**Task to carry out**
Repeat exactly the lines that begin at the one containing "Switch units to pounds (£)" and end at the final line of the records; include no pictures and nothing else.

══ Given data ══

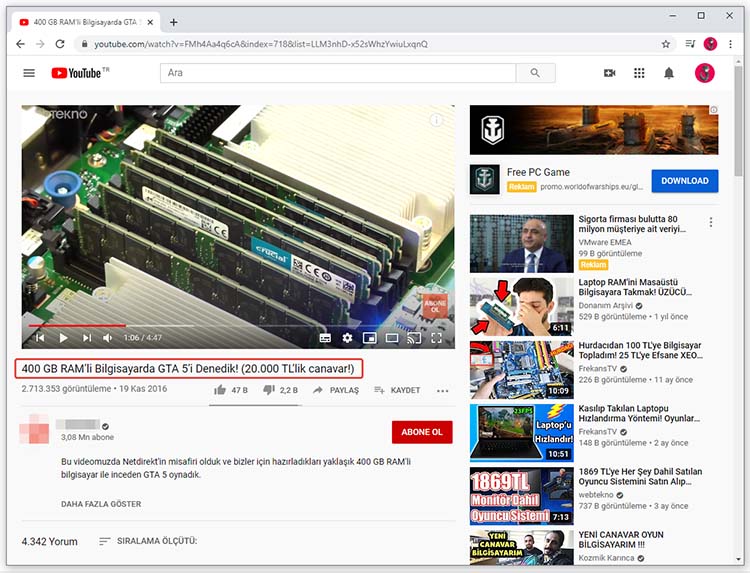750x573 pixels.
Task: Select the 400 GB RAM'li browser tab
Action: (x=85, y=22)
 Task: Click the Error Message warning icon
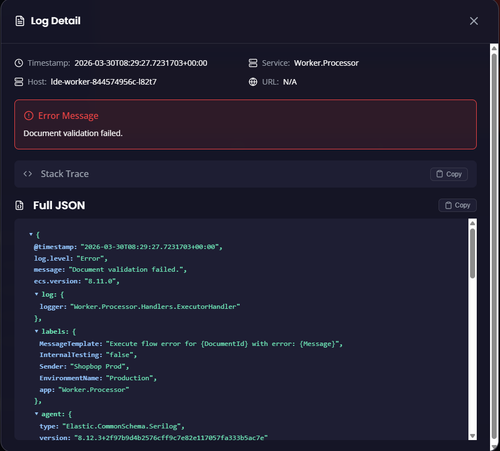(x=29, y=116)
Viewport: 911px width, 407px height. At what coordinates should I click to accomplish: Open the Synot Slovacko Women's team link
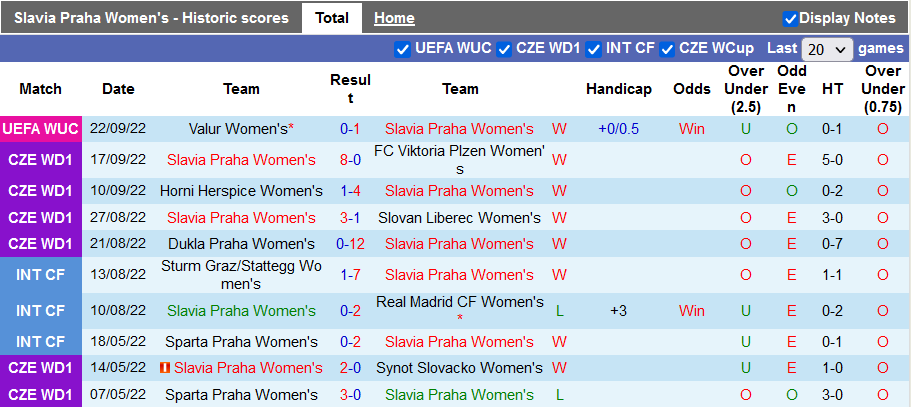pos(459,369)
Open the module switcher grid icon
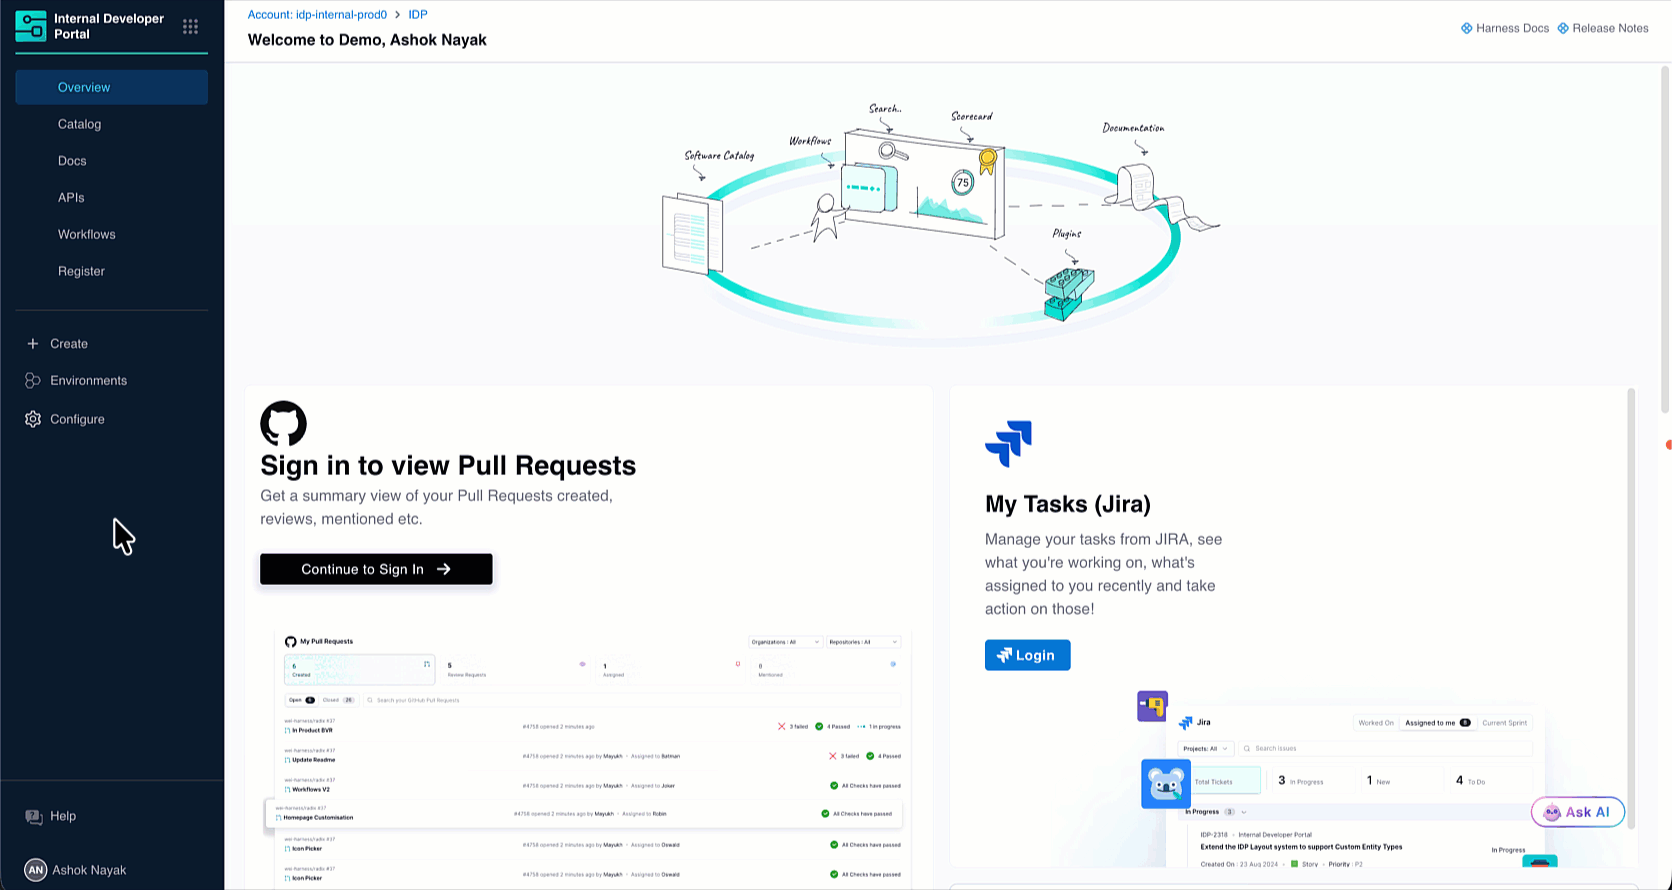Screen dimensions: 1672x890 coord(190,27)
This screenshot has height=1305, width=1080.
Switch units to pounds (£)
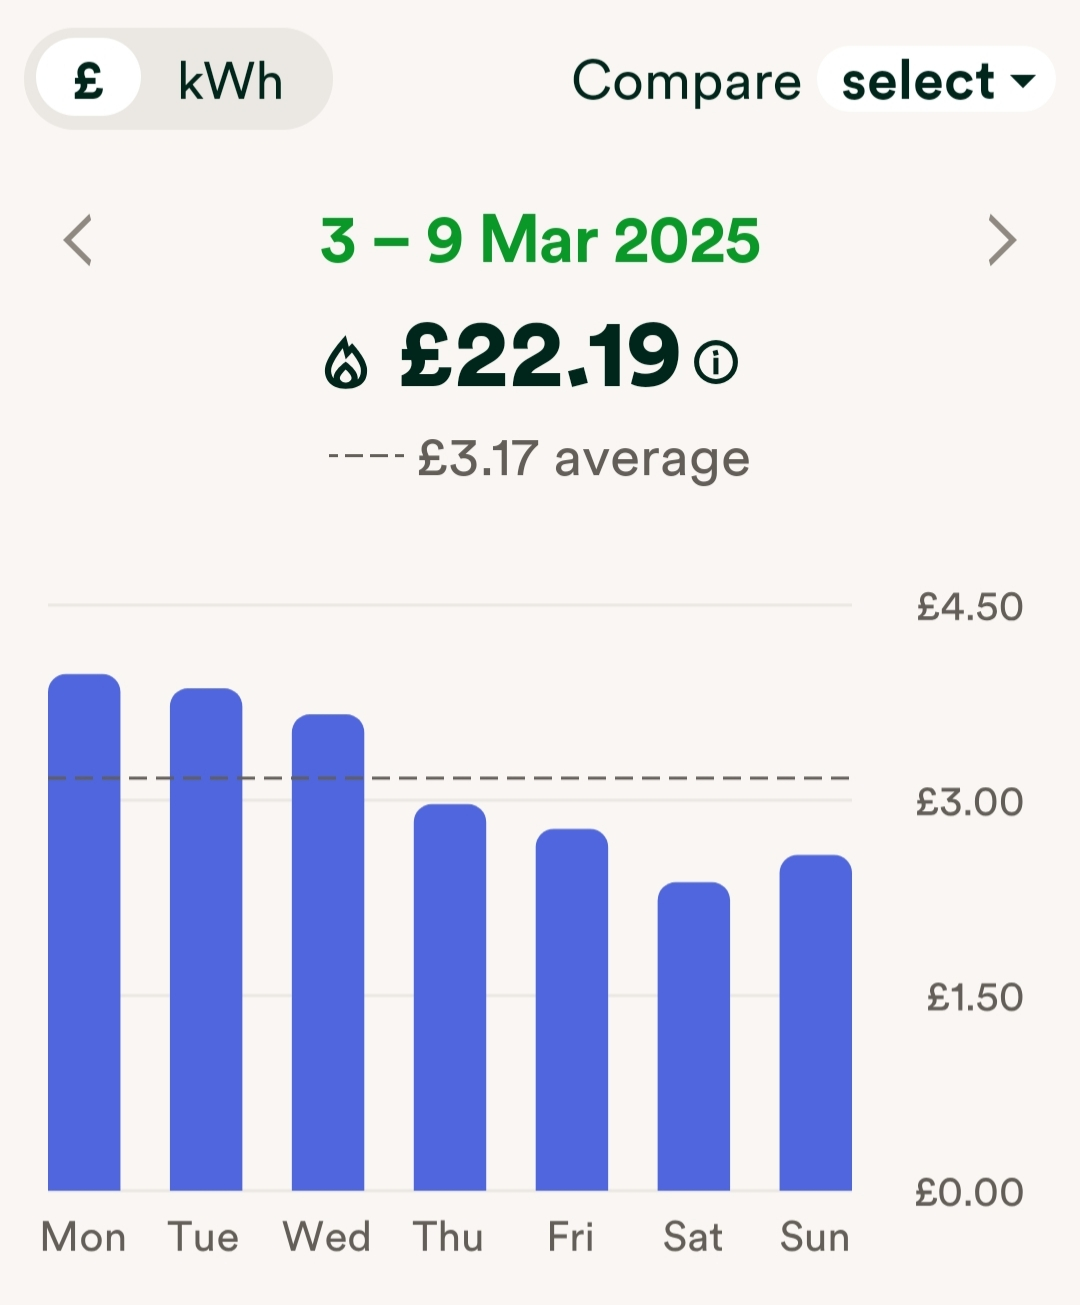[x=88, y=78]
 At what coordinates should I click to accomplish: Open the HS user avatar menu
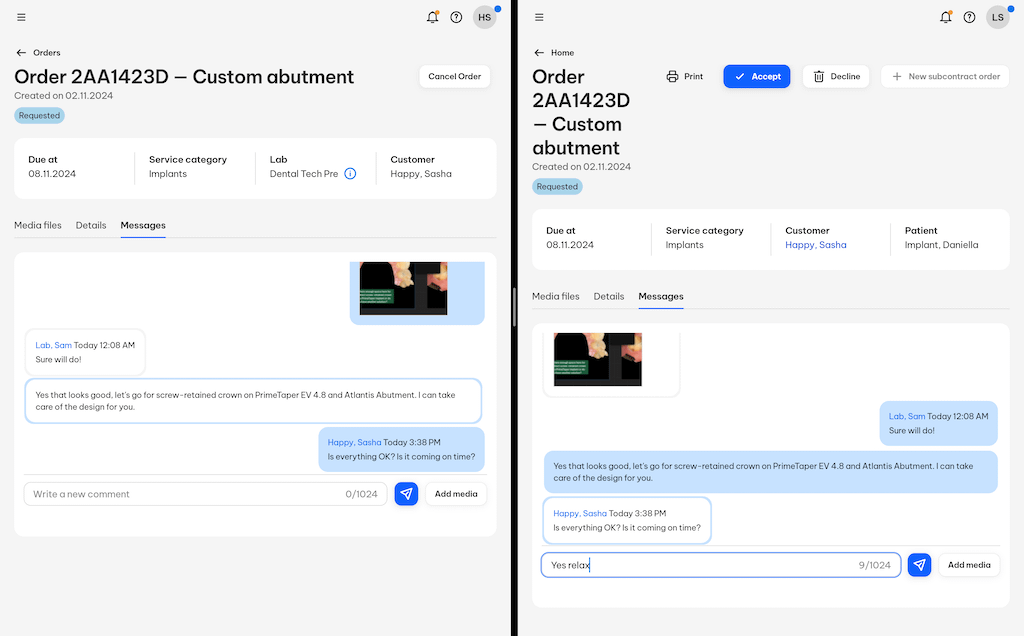(484, 17)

═══

**Your response**
Switch units to pounds (£)
[x=88, y=78]
 At what coordinates should I click to accomplish: Open the HS user avatar menu
(484, 17)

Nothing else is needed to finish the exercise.